William Jeffcock, who became the first Mayor of Sheffield in 1843, was born in April 1800 in Handsworth. His baptism is recorded in the parish registers; and, although he died in Ireland, he is buried in a family vault in Handsworth.

The Jeffcock family settled in Handsworth in the 17th century, having moved from Eckington, Derbyshire. The earliest record of the family name occurs in the court rolls of the manor of Eckington in 1351. But they settled in the Handsworth parish, and there are over 60 entries in the parish registers for members of the Jeffcock family between 1636 and 1768. John Jeffcock, father of William, established the family name as coal masters by becoming colliery engineer at Dore House Colliery in Handsworth. William was able to build upon his father's commercial success by entering the realm of the local government. He was keen to play an active role in the civic affairs and so became a candidate for Attercliffe ward in the town's first municipal elections on 1 November 1843. Although he polled only 80 votes, he was elected. Meeting for the first time on 9 November 1843, the new town council unanimously chose William Jeffcock to be the first mayor. He also became an Alderman and remained on the Council for 10 years. He was also nominated as a Justice of the Peace for the West Riding of Yorkshire in 1846 and he held a Commission in the West Yorkshire Yeomanry Cavalry for some time.

For many years, the Jeffcocks lived in nearby High Hazels. John Jeffcock was the first to live there, but it was his son William who built a new mansion on the site in 1850. The closeness of the Jeffcock connection to Handsworth can be seen in St Mary's churchyard. Two box tombs in memory of the family bear inscriptions to over a dozen Jeffcocks. There are other memorials to members of the Jeffcock family in St Mary's Church, and there is a (disused) fountain and water trough bearing inscriptions to the family on a curve of Handsworth Road.

===Thomas Dunn===
William Jeffcock was succeeded as Sheffield's Mayor in 1844 by his first cousin, Thomas Dunn, who was also a Handsworth resident. Dunn was elected to the first town council in 1843 and served on it for 16 years. He was an Alderman and became a distinguished figure in mid-Victorian Sheffield. Dunn had a considered Liberal point of view and he took an active and prominent role in Sheffield politics. His intellect and popularity made many national Liberals, as well as local ones, seek to persuade him to stand for parliament. His funeral in 1871 was attended by many local dignitaries.

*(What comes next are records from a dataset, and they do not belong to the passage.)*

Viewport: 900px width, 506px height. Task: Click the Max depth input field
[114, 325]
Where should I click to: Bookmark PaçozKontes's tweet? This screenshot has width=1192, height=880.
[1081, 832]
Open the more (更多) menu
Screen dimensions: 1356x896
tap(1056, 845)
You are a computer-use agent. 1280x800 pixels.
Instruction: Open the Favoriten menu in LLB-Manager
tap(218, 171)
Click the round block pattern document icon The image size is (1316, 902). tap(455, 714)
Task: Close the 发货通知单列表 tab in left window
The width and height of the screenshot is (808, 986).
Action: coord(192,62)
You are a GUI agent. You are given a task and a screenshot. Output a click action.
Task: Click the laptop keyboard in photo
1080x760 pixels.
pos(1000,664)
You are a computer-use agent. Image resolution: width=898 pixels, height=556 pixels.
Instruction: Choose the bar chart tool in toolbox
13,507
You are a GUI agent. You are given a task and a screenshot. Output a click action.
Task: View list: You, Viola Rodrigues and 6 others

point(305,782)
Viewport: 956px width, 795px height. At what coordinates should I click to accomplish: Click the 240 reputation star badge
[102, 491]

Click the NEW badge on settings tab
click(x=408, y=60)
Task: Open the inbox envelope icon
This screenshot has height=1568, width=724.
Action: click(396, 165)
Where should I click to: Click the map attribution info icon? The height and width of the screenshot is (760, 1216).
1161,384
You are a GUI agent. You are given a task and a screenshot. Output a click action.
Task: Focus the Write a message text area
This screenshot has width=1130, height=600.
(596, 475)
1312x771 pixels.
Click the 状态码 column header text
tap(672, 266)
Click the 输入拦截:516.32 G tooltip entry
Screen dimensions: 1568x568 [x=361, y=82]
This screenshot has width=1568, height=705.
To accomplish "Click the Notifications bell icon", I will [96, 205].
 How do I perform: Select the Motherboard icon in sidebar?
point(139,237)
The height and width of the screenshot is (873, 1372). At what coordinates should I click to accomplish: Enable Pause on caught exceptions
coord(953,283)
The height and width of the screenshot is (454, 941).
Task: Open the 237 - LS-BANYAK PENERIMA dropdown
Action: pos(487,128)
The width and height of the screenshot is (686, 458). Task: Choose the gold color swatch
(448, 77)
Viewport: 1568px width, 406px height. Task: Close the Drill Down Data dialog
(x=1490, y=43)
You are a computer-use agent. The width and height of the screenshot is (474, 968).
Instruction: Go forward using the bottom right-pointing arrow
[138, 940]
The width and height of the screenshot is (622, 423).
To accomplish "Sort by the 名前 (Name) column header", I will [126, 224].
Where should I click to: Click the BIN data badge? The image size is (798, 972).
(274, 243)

===Percy "Pick" Pickard===
Group Captain Percy Charles "Pick" Pickard (1915–1944) was a Royal Air Force bomber pilot and commander during the Second World War. He was born in Handsworth and educated at Framlingham College. He is remembered for his role in the 1941 wartime propaganda film Target for Tonight, in which he featured as the pilot of "F-Freddie". He was killed on Operation Jericho in 1944. His sister, also born in Handsworth, was actress Helena Pickard, who married actor Sir Cedric Hardwicke and was the mother of actor Edward Hardwicke.

===Sean Bean===
Actor Sean Bean, born 1959, grew up in Handsworth and attended Brook School (now a housing estate). Bean appeared in the films The Lord of the Rings, Patriot Games, GoldenEye and more. He also starred in the historical TV series, Sharpe, and worldwide phenomenon Game of Thrones.